» TASK DIRECTIONS: Rewrite the lines beginning with the line that contains "What do you see at coordinates (386, 310)" and continuing through the line that contains "(857, 1539).", replacing "Identify the location of" with "Find the position of" and leaving everything else unchanged. Return only those lines.

------------------------

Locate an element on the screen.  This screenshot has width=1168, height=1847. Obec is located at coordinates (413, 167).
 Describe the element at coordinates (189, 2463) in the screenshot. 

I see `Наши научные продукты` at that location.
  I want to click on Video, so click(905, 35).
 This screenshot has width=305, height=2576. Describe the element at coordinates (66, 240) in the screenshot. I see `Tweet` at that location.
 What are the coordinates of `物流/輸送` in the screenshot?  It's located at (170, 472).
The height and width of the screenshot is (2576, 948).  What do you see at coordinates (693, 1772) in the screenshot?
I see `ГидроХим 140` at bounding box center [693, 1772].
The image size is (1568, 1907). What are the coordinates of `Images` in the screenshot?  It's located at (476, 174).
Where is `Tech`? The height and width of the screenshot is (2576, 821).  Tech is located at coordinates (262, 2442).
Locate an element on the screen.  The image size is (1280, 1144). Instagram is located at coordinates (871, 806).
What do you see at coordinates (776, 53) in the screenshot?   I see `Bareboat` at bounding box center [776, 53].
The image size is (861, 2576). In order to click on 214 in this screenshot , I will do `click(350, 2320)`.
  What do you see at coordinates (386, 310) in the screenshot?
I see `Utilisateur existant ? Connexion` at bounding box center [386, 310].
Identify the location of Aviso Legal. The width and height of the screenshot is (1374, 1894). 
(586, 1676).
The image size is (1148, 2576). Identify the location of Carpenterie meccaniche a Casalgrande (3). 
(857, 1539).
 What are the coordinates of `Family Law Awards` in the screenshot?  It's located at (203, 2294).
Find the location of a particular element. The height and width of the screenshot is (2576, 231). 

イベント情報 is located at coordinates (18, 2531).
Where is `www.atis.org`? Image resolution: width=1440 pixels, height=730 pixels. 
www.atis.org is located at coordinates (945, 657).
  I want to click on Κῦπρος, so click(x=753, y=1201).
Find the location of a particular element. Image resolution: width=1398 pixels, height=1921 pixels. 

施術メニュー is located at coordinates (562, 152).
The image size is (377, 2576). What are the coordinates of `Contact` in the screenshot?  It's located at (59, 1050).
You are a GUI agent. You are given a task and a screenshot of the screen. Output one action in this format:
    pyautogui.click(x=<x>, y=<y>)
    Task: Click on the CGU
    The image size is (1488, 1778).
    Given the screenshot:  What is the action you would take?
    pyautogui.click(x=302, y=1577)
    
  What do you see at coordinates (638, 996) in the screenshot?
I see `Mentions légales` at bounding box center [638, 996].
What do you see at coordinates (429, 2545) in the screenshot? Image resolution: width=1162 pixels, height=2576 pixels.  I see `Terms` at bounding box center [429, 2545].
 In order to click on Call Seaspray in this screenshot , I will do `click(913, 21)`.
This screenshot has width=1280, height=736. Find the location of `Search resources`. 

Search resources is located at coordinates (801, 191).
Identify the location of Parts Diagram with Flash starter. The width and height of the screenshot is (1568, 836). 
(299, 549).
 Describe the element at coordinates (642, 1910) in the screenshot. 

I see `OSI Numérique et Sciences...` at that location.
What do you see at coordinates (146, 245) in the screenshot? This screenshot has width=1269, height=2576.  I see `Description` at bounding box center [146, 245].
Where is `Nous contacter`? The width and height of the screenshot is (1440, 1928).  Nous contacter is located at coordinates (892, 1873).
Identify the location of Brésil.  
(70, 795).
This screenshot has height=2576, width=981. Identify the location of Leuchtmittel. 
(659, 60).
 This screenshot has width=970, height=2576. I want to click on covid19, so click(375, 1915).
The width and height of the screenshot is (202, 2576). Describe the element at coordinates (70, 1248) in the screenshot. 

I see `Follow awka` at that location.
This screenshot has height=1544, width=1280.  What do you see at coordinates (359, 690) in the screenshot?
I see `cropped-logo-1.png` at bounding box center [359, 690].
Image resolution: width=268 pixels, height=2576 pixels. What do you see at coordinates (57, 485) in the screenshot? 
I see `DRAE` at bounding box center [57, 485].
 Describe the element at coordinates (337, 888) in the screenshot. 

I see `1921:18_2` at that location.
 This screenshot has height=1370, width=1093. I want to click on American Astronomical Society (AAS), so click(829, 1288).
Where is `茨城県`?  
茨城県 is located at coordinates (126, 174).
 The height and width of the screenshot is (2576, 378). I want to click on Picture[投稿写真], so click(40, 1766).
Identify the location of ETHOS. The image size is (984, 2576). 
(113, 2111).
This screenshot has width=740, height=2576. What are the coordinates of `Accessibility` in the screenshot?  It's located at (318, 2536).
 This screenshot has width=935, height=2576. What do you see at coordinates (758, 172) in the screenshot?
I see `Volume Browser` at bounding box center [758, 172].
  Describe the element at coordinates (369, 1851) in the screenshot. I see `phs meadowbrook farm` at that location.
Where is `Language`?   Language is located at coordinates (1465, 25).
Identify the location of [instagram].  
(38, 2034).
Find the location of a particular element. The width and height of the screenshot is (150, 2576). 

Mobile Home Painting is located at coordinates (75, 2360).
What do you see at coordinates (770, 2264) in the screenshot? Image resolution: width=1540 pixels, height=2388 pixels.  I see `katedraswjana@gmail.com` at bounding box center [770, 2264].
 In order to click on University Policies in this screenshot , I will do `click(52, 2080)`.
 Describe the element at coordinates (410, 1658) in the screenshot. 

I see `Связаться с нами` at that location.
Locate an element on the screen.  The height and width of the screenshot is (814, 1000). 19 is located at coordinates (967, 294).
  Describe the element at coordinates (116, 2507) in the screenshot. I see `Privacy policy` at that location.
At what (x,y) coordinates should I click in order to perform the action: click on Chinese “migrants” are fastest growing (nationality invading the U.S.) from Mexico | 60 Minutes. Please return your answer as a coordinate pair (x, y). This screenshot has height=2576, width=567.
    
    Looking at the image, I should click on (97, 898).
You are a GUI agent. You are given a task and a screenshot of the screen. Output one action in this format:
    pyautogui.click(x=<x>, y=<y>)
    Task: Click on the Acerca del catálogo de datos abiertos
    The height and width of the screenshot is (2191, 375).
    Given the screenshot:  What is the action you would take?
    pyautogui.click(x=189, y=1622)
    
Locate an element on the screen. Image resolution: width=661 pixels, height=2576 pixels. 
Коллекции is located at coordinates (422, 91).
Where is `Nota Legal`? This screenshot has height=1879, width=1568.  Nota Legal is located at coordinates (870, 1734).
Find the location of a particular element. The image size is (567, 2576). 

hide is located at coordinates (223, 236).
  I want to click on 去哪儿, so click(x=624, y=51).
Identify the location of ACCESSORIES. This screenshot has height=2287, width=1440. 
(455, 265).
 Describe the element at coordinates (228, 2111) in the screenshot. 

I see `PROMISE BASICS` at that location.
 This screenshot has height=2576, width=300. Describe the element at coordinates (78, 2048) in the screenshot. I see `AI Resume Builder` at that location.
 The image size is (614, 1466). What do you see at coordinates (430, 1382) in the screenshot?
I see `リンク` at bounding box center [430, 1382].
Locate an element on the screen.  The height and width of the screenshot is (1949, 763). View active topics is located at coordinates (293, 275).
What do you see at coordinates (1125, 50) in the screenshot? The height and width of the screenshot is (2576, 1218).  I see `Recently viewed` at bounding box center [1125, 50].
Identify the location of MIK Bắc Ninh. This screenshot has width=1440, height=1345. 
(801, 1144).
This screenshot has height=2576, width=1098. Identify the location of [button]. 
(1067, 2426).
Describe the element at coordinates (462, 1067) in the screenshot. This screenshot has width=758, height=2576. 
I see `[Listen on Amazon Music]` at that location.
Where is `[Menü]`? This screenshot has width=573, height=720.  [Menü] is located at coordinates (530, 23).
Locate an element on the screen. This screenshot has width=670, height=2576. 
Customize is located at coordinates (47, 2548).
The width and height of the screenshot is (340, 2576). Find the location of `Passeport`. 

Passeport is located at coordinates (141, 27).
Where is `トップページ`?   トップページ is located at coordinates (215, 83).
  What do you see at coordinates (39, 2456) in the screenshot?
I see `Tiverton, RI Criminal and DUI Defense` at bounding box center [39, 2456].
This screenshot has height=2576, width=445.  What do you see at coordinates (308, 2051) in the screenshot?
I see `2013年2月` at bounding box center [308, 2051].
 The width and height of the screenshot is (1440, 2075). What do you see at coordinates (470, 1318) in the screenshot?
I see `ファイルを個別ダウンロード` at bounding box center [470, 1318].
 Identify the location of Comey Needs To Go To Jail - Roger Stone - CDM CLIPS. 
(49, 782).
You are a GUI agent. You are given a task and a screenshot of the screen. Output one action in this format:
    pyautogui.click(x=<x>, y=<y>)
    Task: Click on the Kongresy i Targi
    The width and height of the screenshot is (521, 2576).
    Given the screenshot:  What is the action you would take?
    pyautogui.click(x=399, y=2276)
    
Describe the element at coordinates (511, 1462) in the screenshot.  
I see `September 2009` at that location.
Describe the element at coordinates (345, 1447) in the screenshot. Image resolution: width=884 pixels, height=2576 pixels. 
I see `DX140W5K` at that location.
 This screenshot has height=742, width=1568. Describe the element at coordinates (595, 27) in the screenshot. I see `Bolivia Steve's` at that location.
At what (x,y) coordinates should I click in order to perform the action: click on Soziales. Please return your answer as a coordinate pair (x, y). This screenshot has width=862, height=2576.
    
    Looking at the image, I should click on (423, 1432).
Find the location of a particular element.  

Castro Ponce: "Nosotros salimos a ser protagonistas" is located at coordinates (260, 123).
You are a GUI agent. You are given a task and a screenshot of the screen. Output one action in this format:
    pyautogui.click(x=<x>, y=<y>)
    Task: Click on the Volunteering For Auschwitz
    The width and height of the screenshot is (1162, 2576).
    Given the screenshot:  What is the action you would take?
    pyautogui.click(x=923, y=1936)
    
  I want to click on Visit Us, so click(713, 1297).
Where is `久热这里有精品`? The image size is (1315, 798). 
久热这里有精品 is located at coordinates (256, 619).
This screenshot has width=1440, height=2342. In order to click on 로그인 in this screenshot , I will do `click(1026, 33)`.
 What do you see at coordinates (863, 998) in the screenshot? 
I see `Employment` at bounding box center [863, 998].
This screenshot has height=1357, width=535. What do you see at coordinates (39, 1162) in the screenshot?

------------------------

» REPLY:
  What do you see at coordinates (386, 310) in the screenshot?
I see `Utilisateur existant ? Connexion` at bounding box center [386, 310].
Find the position of Aviso Legal. The width and height of the screenshot is (1374, 1894). 
(586, 1676).
The image size is (1148, 2576). Find the position of Carpenterie meccaniche a Casalgrande (3). 
(857, 1539).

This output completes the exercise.